As for Smith’s decision not to reinstate the grievances, the union points out (without rebuttal from Truhlar) that there is no mechanism under the CBA which would have allowed Smith unilaterally to reopen a final decision. That decision must be a mutual one between the Postal Service and the national union, which is not a party to this suit. We cannot find that Smith acted arbitrarily in failing to pursue a method of relief which Truhlar has not shown was available.
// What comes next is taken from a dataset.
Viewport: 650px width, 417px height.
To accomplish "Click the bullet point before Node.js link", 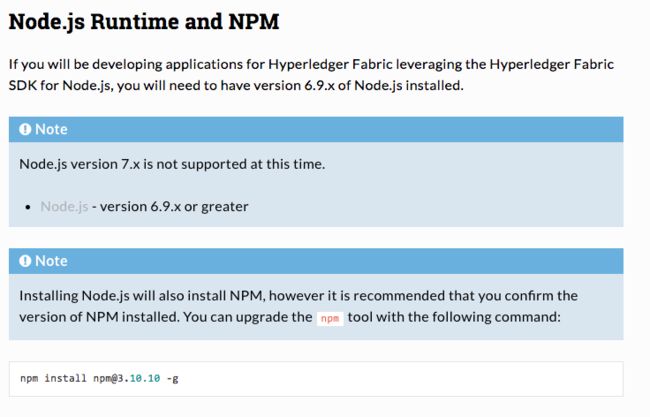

Nor does anything we see in the record support Truhlar’s assertions (which, as we have noted, he submitted only to the district court) that Smith acted in bad faith when he withdrew and later failed to reinstate the grievances. To show bad faith Truhlar must point to subjective evidence showing that Smith’s decisions stemmed from an improper motive. See Nemsky, 574 F.3d at 866; Neal v. Newspaper Holdings, Inc., 349 F.3d 363, 369 (7th Cir. 2003). Below Truhlar cited no such evidence but instead suggested that an improper motive is the only “reasonable explanation” for Smith’s conduct. Such unsupported speculation is insufficient to overcome a motion for summary judgment. Argyropoulos v. City of Alton, 539 F.3d 724, 737 (7th Cir. 2008).
Our role is not to decide with the benefit of hindsight whether Smith made the right calls—we ask only whether his decisions were made rationally and in good faith. See Neal, 349 F.3d at 369. Our review of the undisputed facts (in the face of Truhlar’s current silence on the subject) convinces us that they were. Accordingly, Truhlar’s hybrid claim cannot withstand summary judgment. The judgment of the district court is AFFIRMED.
1. Technically, a hybrid suit where the employer is the Postal Service is grounded in 39 U.S.C. § 1208(b), but the law construing § 301 applies to suits against the Postal Service under § 1208(b). See Roman v. USPS, 821 F.2d 382, 388-89 (7th Cir. 1987); Gibson v. USPS, 380 F.3d 886, 888-89 & n.1 (5th Cir. 2004).